Synthetic Iris Presentation Attack using iDCGAN
This work addresses security concerns for critical applications like border control by revealing a novel attack method that could compromise iris biometric systems.
The authors tackled the vulnerability of iris recognition systems by generating synthetic iris images using a deep learning framework called iDCGAN, and demonstrated that these images can successfully fool a commercial iris recognition system, with the state-of-the-art DESIST detection framework failing to discriminate them from real images.

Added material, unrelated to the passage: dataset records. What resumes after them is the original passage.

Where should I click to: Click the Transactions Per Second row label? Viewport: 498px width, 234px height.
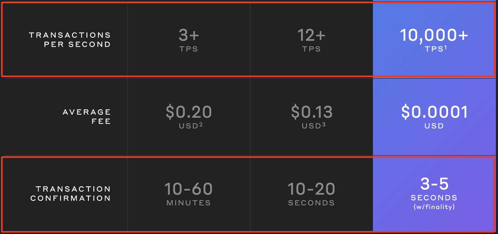pyautogui.click(x=70, y=40)
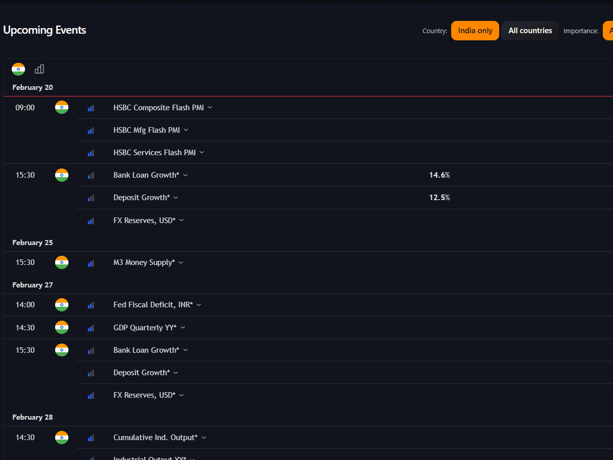Click importance bars icon for HSBC Services Flash PMI
Screen dimensions: 613x460
pos(91,153)
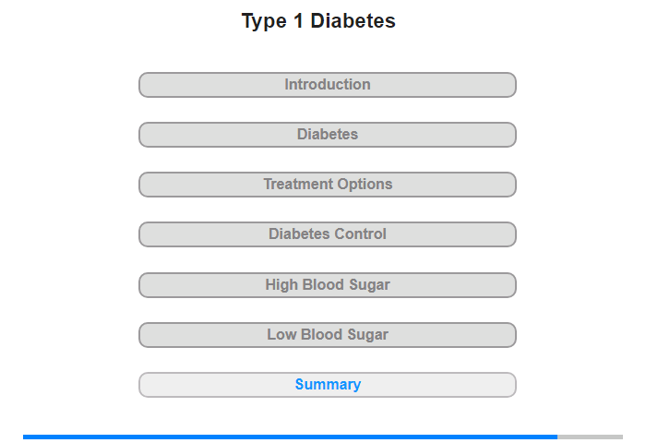This screenshot has width=646, height=443.
Task: Go to the Diabetes section
Action: click(x=327, y=135)
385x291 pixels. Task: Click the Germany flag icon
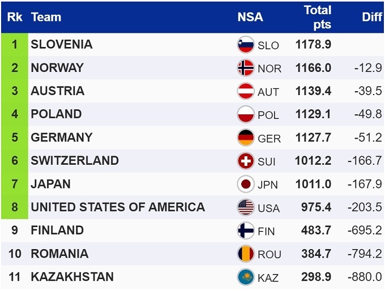(x=246, y=138)
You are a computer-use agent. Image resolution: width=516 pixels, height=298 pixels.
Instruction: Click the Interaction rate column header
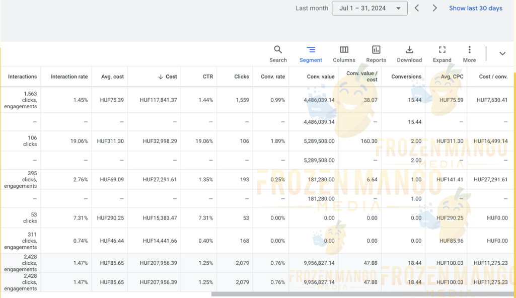[x=69, y=77]
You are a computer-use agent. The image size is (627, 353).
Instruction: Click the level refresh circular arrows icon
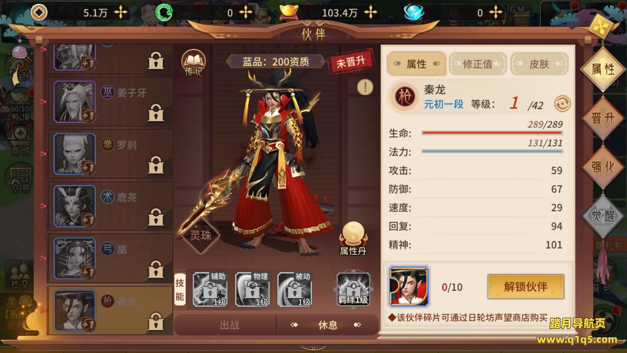tap(562, 104)
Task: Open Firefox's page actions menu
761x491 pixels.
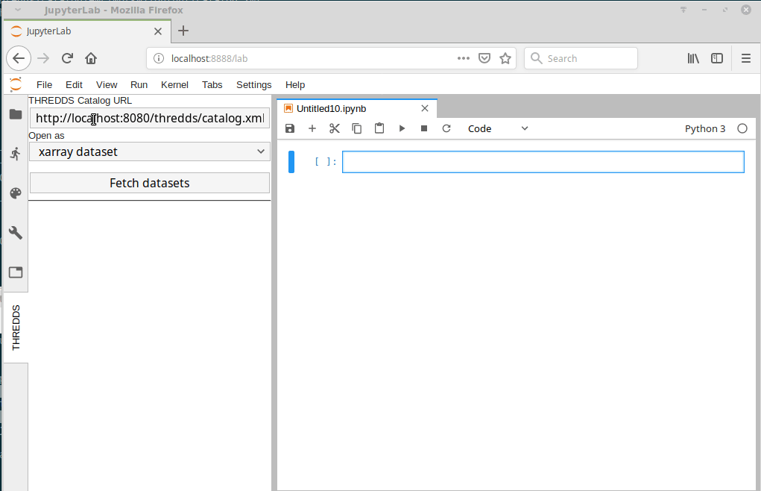Action: (464, 58)
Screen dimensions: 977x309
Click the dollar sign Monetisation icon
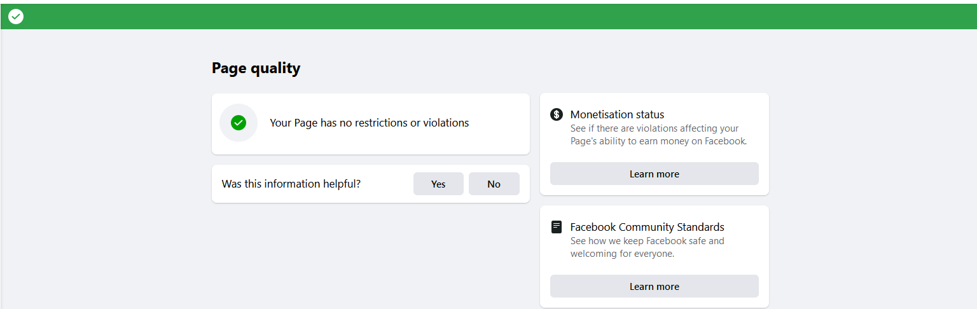[x=557, y=114]
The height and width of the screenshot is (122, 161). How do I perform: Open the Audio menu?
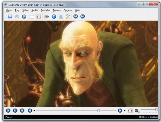[35, 10]
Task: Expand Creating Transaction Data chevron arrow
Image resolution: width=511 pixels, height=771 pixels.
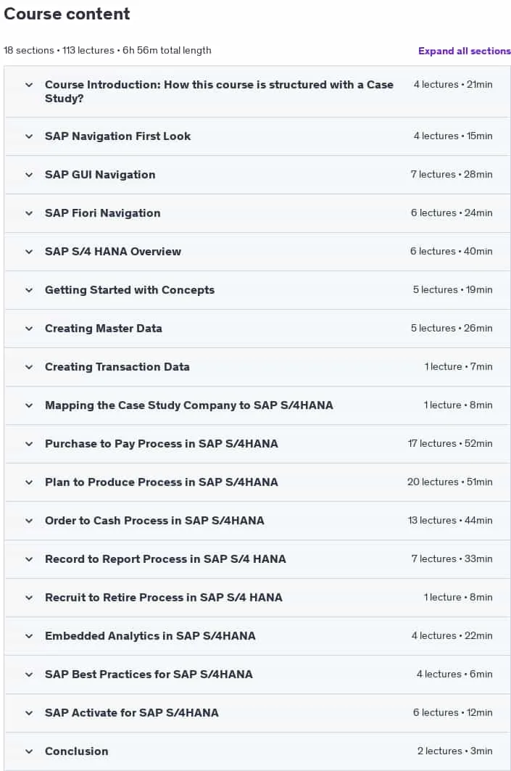Action: (29, 367)
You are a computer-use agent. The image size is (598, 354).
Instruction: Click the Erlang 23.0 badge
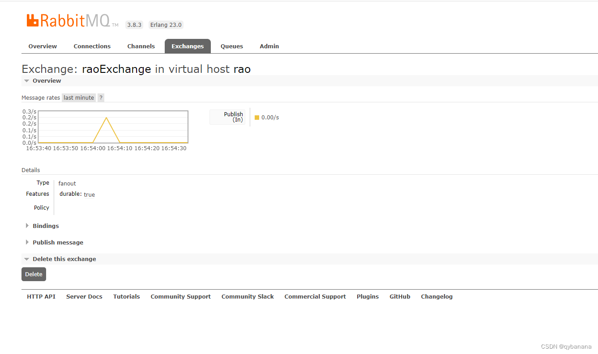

Reliability and accuracy of iris biometric modality has prompted its large-scale deployment for critical applications such as border control and national ID projects. The extensive growth of iris recognition systems has raised apprehensions about susceptibility of these systems to various attacks. In the past, researchers have examined the impact of various iris presentation attacks such as textured contact lenses and print attacks. In this research, we present a novel presentation attack using deep learning based synthetic iris generation. Utilizing the generative capability of deep convolutional generative adversarial networks and iris quality metrics, we propose a new framework, named as iDCGAN (iris deep convolutional generative adversarial network) for generating realistic appearing synthetic iris images. We demonstrate the effect of these synthetically generated iris images as presentation attack on iris recognition by using a commercial system. The state-of-the-art presentation attack detection framework, DESIST is utilized to analyze if it can discriminate these synthetically generated iris images from real images. The experimental results illustrate that mitigating the proposed synthetic presentation attack is of paramount importance.